**Given problem**. Copy out the following material line for line, without changing anything.

....

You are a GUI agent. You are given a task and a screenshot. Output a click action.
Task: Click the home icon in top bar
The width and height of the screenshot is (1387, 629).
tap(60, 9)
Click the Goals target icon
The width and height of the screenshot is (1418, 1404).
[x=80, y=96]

....

**In response**.
You are a GUI agent. You are given a task and a screenshot. Output a click action.
Task: Click the home icon in top bar
The width and height of the screenshot is (1387, 629).
tap(60, 9)
Click the Goals target icon
The width and height of the screenshot is (1418, 1404).
[x=80, y=96]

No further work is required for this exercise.